L’autre limite est la réversibilité. Vingt-quatre semaines après l’arrêt du sémaglutide, l’essentiel des bénéfices sur la composition corporelle et les marqueurs cardiométaboliques s’efface. C’est ce qui a motivé l’extension ADDORE 2: l’équipe pilotée par Claire Duvivier et Christine Katlama veut tester pendant 48 semaines l’association switch vers doravirine + TDF + 3TC plus sémaglutide, contre maintien du bictégravir, puis arrêter le sémaglutide pour mesurer la reprise de poids et voir si le switch antirétroviral aide à préserver le bénéfice.

Le retour des mesures hygiéno-diététiques

Au-delà des molécules, le principal levier d’amélioration reste les actions sur le mode de vie, quand c’est possible bien sûr. Un régime alimentaire de type méditerranéen, riche en fruits, légumes, poissons et fruits de mer, avec un apport modéré de viande blanche et laitages, parcimonieux sur la viande rouge et les sucreries, reste la base. À Bordeaux, l’équipe de Mojgan Hessamfar distribue le livre de recettes développé par l’association Ikambéré avec le chef Thierry Marx, adapté à la population migrante d’Afrique subsaharienne.

L’activité physique a fait l’objet d’une révision à la baisse, mais utile.

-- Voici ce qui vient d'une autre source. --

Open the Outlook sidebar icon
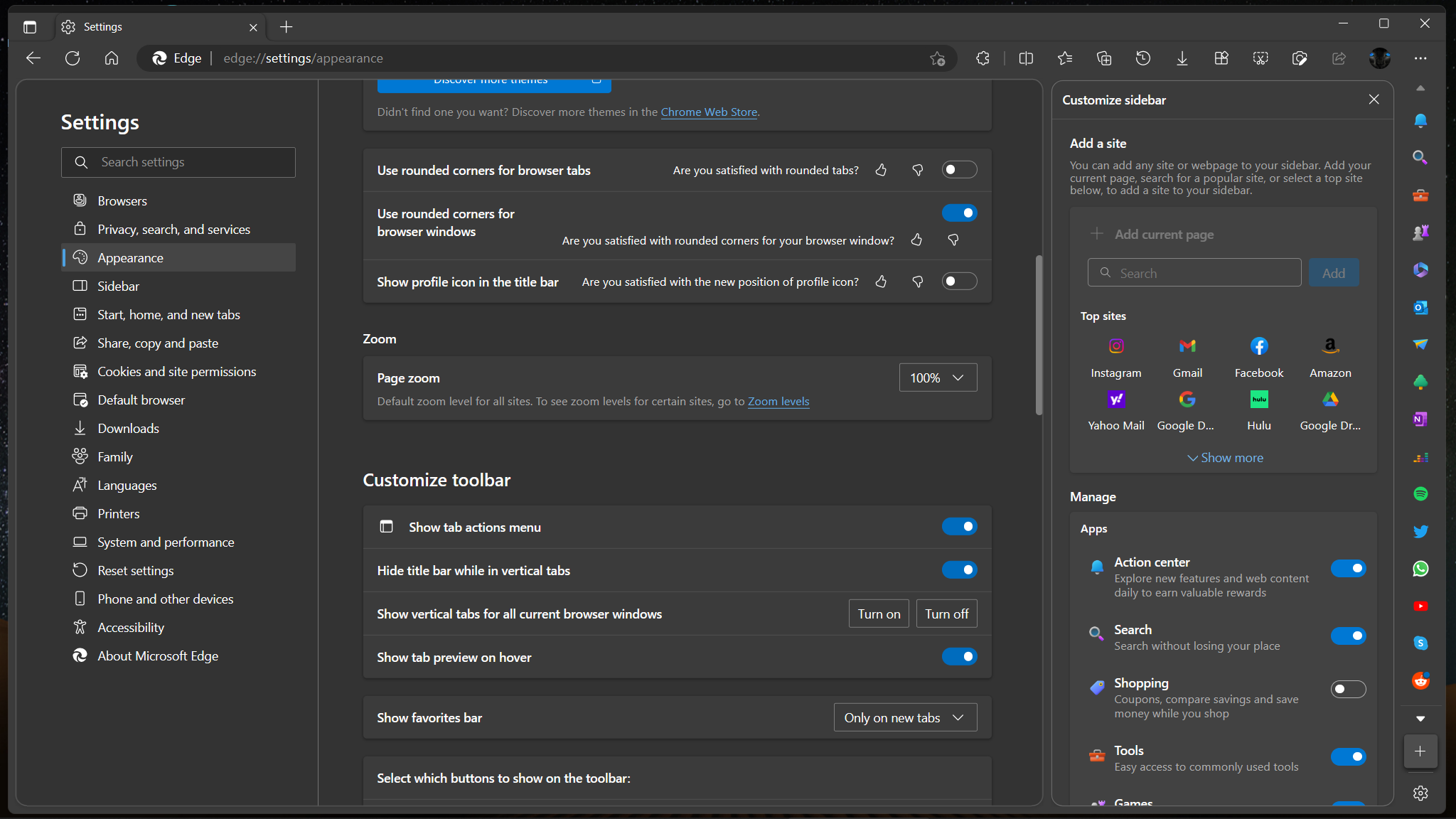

Le dogme des 10 000 pas par jour n’a plus cours. Une méta-analyse de 17 cohortes (n=226 889) publiée en 2023 dans l’European Journal of Preventive Cardiology montre qu’à 7 000 pas, le plateau est atteint sur la plupart des paramètres: chaque tranche de 1 000 pas quotidiens supplémentaires fait baisser la mortalité toutes causes de 15%, et chaque tranche de 500 pas la mortalité cardiovasculaire de 7%. Associée à une restriction calorique, l’activité physique fait perdre 4 à 7% du poids en 12 semaines chez les PVVIH, soit l’équivalent d’un an de sémaglutide. Une perte de 3% améliore déjà la glycémie, 5% le HDL et la pression artérielle, 10% la stéatohépatite et le syndrome d’apnée du sommeil. Au-delà de 15%, la mortalité globale recule et la rémission du diabète de type 2 devient possible.

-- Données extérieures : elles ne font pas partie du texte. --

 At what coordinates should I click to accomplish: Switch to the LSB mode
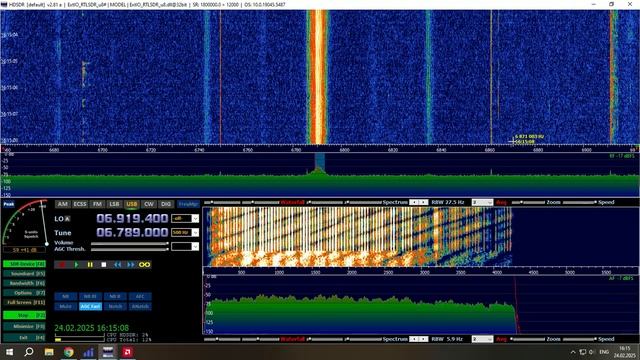coord(114,204)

La chirurgie bariatrique, par sleeve ou bypass, reste réservée aux IMC supérieurs à 40 ou à 35 avec comorbidité. Une série rétrospective publiée dans CID rapporte une perte de 27% du poids à 18 mois chez les PVVIH. Le rapport d’experts français impose un suivi rapproché: les concentrations plasmatiques d’antirétroviraux peuvent baisser et les charges virales doivent être mesurées tous les trois mois la première année.

L’initiation, un moment décisif

Un message a traversé les deux exposés: l’état immunitaire à la mise sous traitement détermine en grande partie le risque ultérieur. Dans ADVANCE, dans le bras TAF, la part de personnes devenues obèses est passée de 2% chez celles qui démarraient avec plus de 350 CD4/mm³ à 41% chez celles qui débutaient avec moins de 100. Le constat a été confirmé en France par Sophie Grappard dans la cohorte hospitalière FHTH (Journal of Antimicrobial Chemotherapy). «Le meilleur traitement contre l’obésité chez les PVVIH est la mise sous traitement antirétroviral rapide», a résumé Mojgan Hessamfar. Une conclusion déjà bien connue et appliquée dans la plupart des cas en France, où il est rare que la mise sous traitement, qui survient de plus en plus précocement, attende un effondrement immunologique. 

Pour le reste, le chapitre rédigé par Fabrice Bonnet dans les recommandations françaises fixe le cadre du suivi du poids chez les personnes vivant avec le VIH en France: peser les patients tous les 6 à 12 mois, mesurer le tour de taille, calculer l’IMC et le rapport tour de taille sur taille, ratio à garder sous 0,5 chez tout adulte quels que soient son genre ou son origine ethnique. Évaluer la possibilité d’un switch lorsqu’elle a du sens. Orienter vers un service spécialisé en cas d’atteinte d’organe ou d’IMC supérieur à 35. La prise en charge du poids des personnes vivant avec le VIH demande la mise en place d’une stratégie globale.

Références

AFRAVIH 2026, Session SP12, Comorbidités 1, mercredi 6 mai 2026, 10h30-12h00, salle Moritz A, Lausanne. Modérateurs: Jacqueline Capeau, Maxime Hentzien. Programme complet.

  • ML12.1 — Bernard Surial (Hôpitaux universitaires de Berne). Poids et ARV: revue de littérature.
  • ML12.2 — Mojgan Hessamfar (hôpital Saint-André, Bordeaux). Prise en charge de la prise de poids sous ARV.